Gavin’s bug concerns Step 3, and in particular the part where for each cell a list of stations within 1200 km is created. Creating this list of “nearby” stations means potentially consulting all the stations. All the stations could be quite a lot. So for each of the 80 boxes (see overview.txt), the code restricts the search list to an extended box. Here’s a typical box (in white) and the extended box (in green):

In principle it’s faster to first cull the entire station list by rejecting those stations outside of an enclosing rectangle based on latitude and longitude, because we can do that quickly without needing to do the trigonometry for the proper “within 1200 km” test.

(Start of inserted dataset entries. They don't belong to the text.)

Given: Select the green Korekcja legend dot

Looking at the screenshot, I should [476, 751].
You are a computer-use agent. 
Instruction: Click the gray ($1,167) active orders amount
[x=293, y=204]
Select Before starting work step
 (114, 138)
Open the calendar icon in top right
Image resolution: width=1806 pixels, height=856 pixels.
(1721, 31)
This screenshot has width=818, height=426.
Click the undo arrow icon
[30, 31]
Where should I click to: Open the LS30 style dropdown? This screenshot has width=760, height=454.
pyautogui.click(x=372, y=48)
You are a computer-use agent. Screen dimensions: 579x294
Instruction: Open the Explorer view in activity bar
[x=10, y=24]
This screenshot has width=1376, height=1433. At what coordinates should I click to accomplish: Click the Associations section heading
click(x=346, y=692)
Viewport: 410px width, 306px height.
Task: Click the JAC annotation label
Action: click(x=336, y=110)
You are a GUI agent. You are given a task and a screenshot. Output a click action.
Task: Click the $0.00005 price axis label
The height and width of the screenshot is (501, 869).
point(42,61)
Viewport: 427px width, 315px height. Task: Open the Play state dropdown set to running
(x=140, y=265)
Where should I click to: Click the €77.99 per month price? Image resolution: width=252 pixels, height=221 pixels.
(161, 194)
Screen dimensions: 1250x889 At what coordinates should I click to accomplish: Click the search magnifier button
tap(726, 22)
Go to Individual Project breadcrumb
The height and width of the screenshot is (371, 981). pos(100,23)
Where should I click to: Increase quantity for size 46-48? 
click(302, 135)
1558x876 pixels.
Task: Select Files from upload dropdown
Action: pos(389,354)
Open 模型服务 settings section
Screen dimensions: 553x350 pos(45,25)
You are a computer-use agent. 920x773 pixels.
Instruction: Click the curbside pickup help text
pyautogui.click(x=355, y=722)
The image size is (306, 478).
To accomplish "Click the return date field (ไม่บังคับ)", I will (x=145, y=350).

The bug is that the rectangle chosen for the culling is not large enough. Here’s the code from revision 665 of step3.py:

# Extend box, by half a box east and west and by arc north
# and south.
extent = [box[0] - arcdeg,
box[1] + arcdeg,
box[2] - 0.5 * (box[3] - box[2]),
box[3] + 0.5 * (box[3] - box[2])]
if box[0] <= -90 or box[1] >= 90:
# polar
extent[2] = -180.0
extent[3] = +180.0

Note that the comment says that the box is extended by half a width east and west. The polar boxes (there are 4 for the North Pole, and they all meet at the pole) have to be special-cased because otherwise stations close to the pole would be missed.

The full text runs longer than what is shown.